Problem to work on:
Render every line of the material below as a numbered list, omitting any blank lines and excluding the pictures.

Provided material:
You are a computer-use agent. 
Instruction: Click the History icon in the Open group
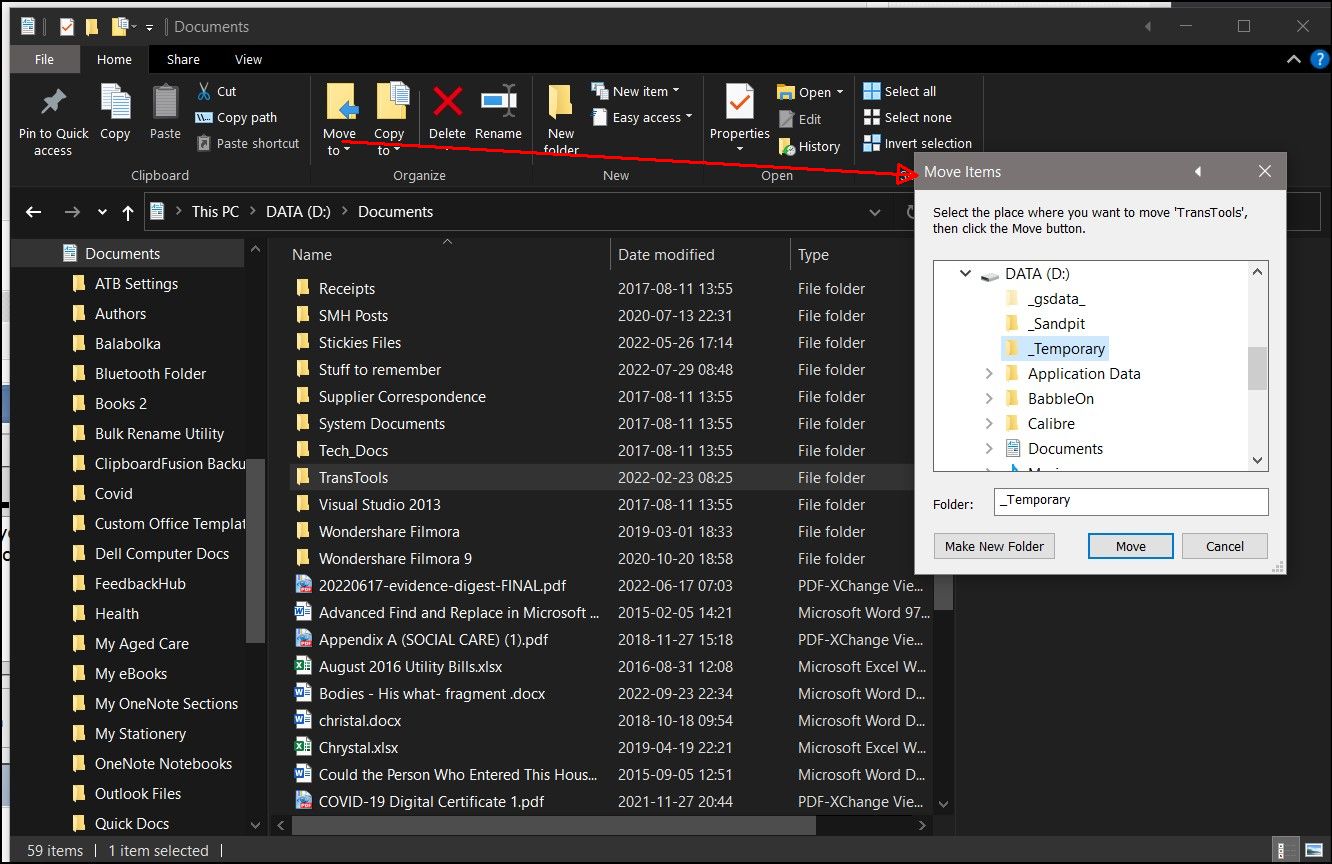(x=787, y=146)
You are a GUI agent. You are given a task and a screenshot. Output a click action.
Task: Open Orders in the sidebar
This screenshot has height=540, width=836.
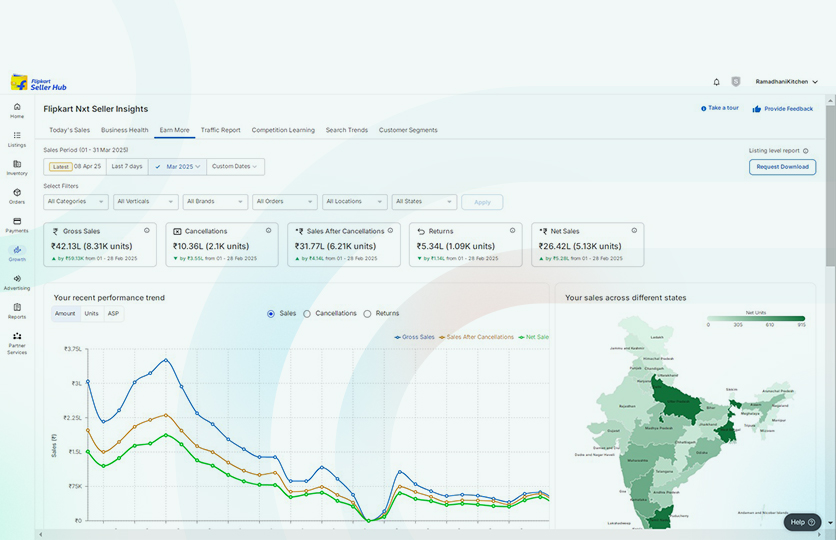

Response to the task:
1. You are a computer-use agent. 
2. Instruction: Click the History icon in the Open group
3. (x=787, y=146)
4. You are a GUI agent. You are given a task and a screenshot. Output a click action.
5. Task: Open Orders in the sidebar
6. This screenshot has height=540, width=836.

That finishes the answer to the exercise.